My name is Ann Rust. I was born in 1971 and have lived in Watsonia for 18 years. I’ve got two sons, Mitchel and Thomas, and a dog called Murray. For 25 years I’ve worked at the Austen Hospital as a nurse, and whenever I am not working I’m running - or having coffee after a run.
When I was 16 my family migrated here from South Africa because my parents wanted a better future for us. I arrived in Torogan, Gippsland, in the middle of year 11 and found the transition very hard. I was fairly shy and when I arrived I fell in with a popular group, but I really didn’t fit in with them. It wasn’t until I made a couple of friends that I started feeling at home. After year 12 my two best friends and I moved to Melbourne together to study nursing. I knew nothing about nursing at that time, but my friends were doing it and I wanted to wear the hat and white dress!
Today my mother has passed away, my father lives in Cairns, my brother in Sydney and my sister in Brisbane. Mum had MS and my sister read that it’s more common in colder climates, so she moved up north. MS isn’t inherited yet there’s still a genetic risk. However, being adopted I’m not as worried about it. My parents adopted me when I was three weeks old, and they are the only family I knew.

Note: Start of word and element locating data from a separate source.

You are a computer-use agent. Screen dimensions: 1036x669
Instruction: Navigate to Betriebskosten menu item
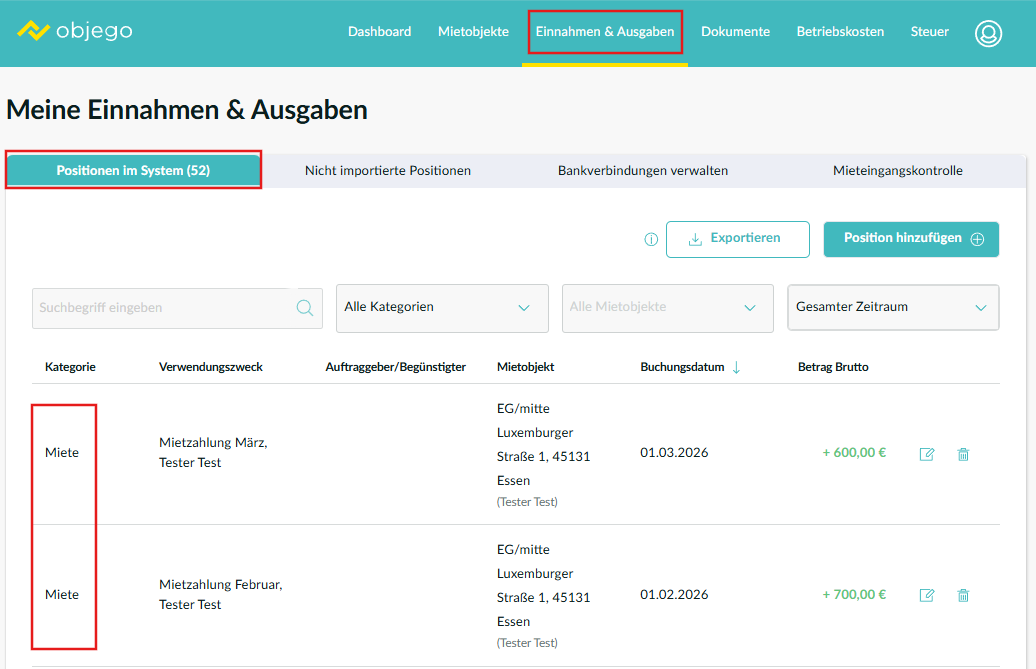click(840, 32)
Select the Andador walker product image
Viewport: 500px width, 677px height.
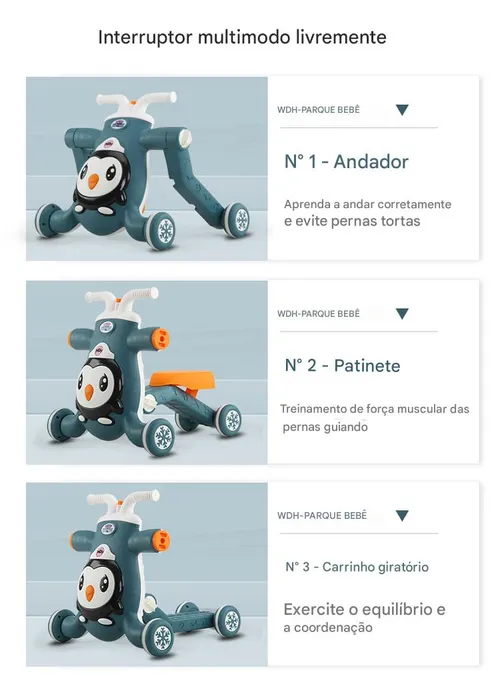(x=147, y=169)
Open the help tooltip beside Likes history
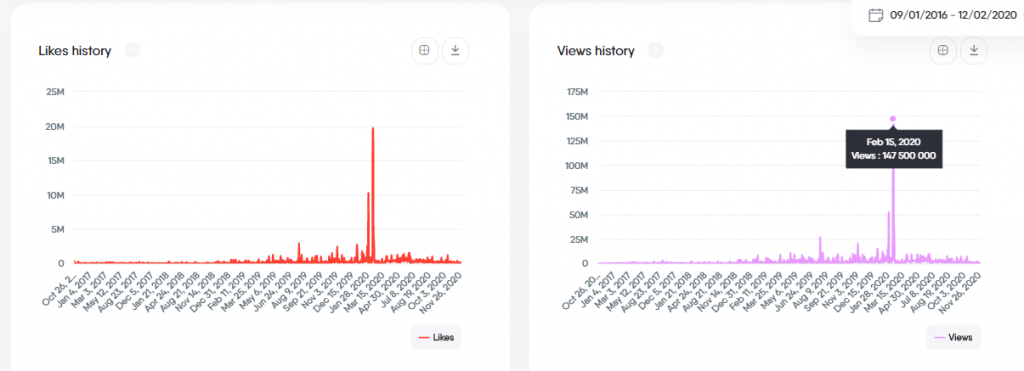 click(132, 50)
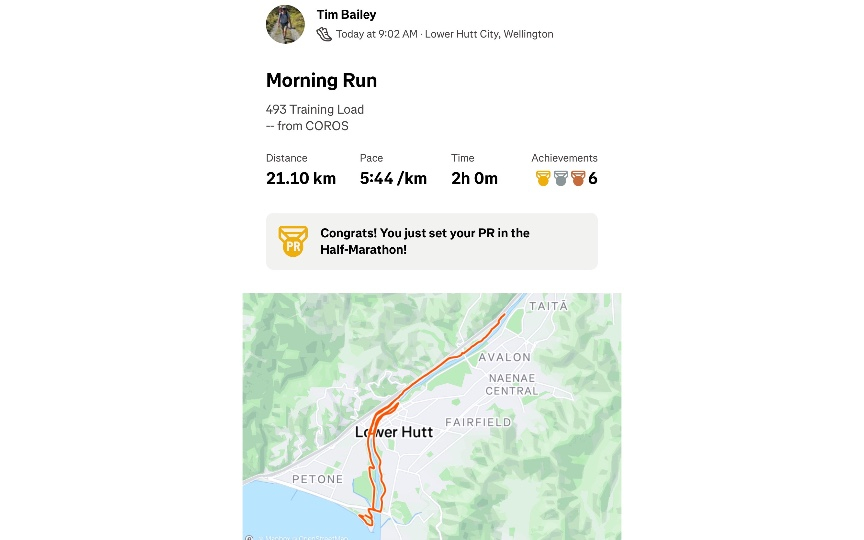Select the 2h 0m time stat
This screenshot has height=540, width=864.
click(474, 179)
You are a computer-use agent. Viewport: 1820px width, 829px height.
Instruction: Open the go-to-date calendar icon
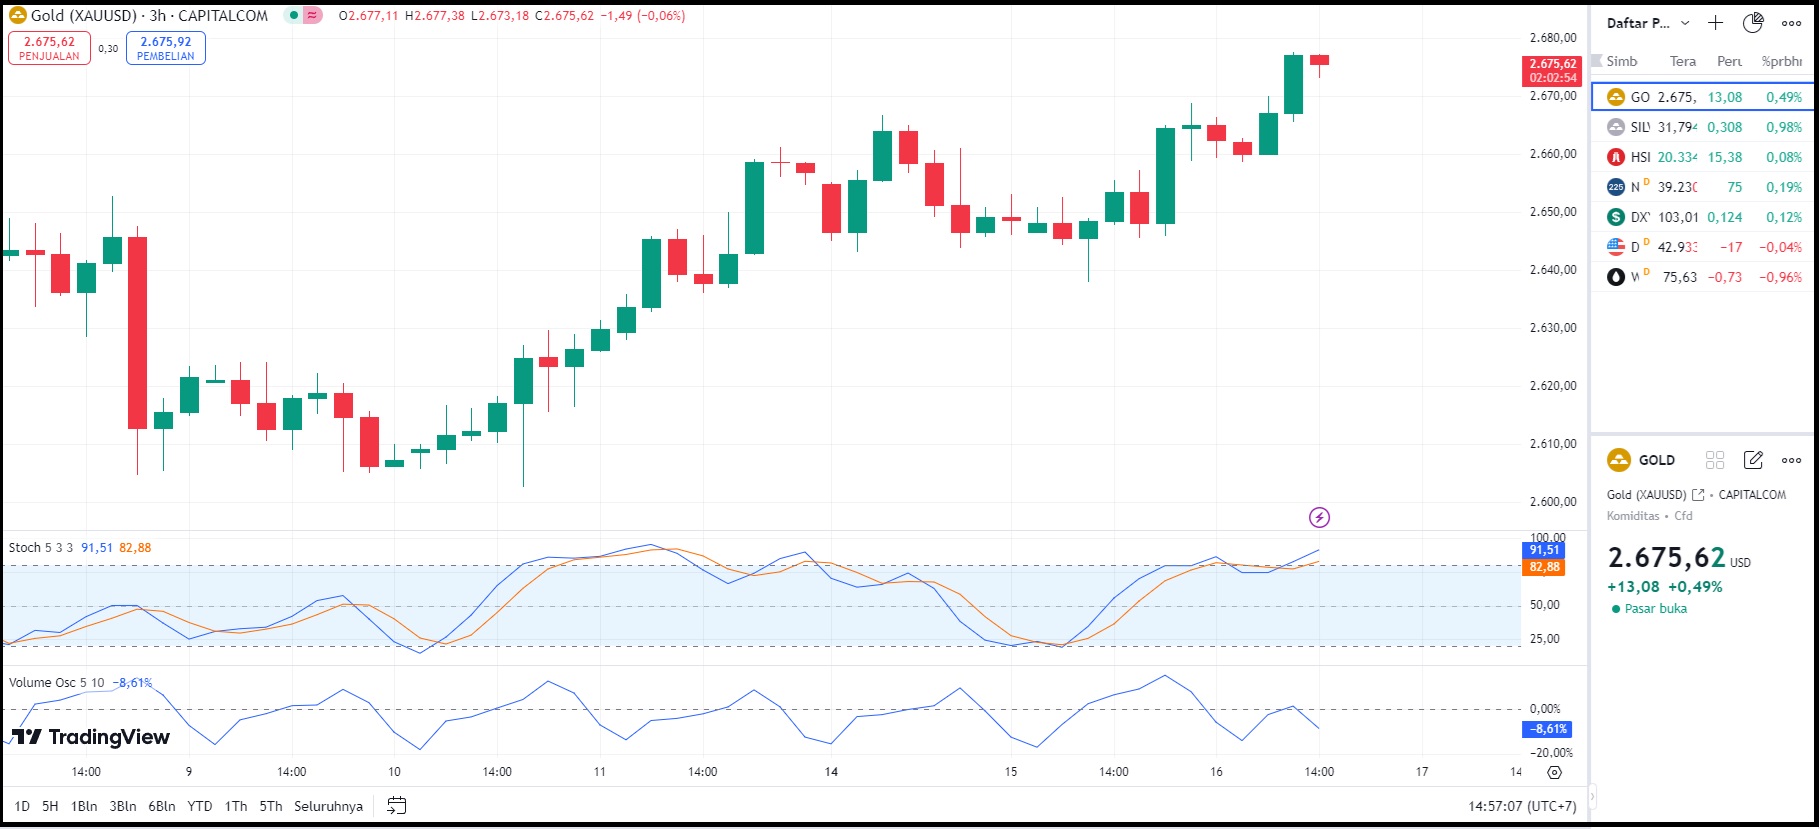coord(397,806)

I am lucky I got to meet my biological mother when I was 18, and my father two years later. I’d always wanted to know what they were like, what traits they had, how they looked. I had many questions and was quite excited to meet mum. She came from a strong catholic family and when she got pregnant at 17 her mother sent her away to have me. When I met my grandmother, she said “At least you’ve had a good life. I think my daughter made the right decision giving you up.”
After our first year married we moved to Watsonia. We had looked at Heidelberg but it was too pricey, so we moved here, to what was then considered “the sticks”. We’d been here a few years when pregnant with my youngest son, my marriage ended. Soon after, my ex joined the French Foreign Legion. With my parents in Torogan, I needed to rely on my mother and sister in law to help with the boys while I worked.
My sons are estranged from their father, not having seen him since my oldest was three. So while being adopted didn’t impact my life much, it’s helped me understand what they’ve gone through, not having the opportunity to know their dad. Marriage was difficult. My ex-husband expected dinner on the table but wouldn’t help with anything; he’d say his job was our security, and mostly sat in the shed reading the paper.
I’m trying to educate my sons to respect women and be self-sufficient. They clean our toilets, do their rooms, do laundry and prepare basic food for themselves. I think it’s important they start working from an early age, just little jobs, so they learn to earn their own money and to budget. I want them to be respectful of people and help out in the community.
Soon I’ll run a marathon in South Africa. It’s 87 kilometers in 12 hours but I hope to do it in 11. I’ve run all my life. It’s my outlet; my time. Until four years ago I’d run on my own, doing 05K or 10K around the streets. Then I joined Parkrun and met many different people. Parkrun is a social running group where some run, some jog and some walk, but everyone gets exercise and to be in a group - which is good for our mental health. I’m one of Diamond Creek Runners’ 500 members. It‘s my social outlet.
As a nurse, I mention Parkrun to patients who say they need to exercise. We have people with various health problems, people with depression, people who are overweight, and once they start doing it they love it. We are a very supportive community, and it’s a positive environment for men. Running can be competitive but has none of the aggression we see in other sports. It’s also a mixed-gender activity that promotes mutual respect, and one that socially doesn’t have to revolve around alcohol.
For me running is a bit like life. When you do a marathon you go through many emotions; you’ll have pain but then it gets better. Life is constantly changing, but there’s always light at the end of the tunnel. My marriage ending was hard, but it made me a stronger person. I am proud that I’ve been able to bring up my boys on my own, and I’m proud of bringing people into running and seeing the positive changes in their lives.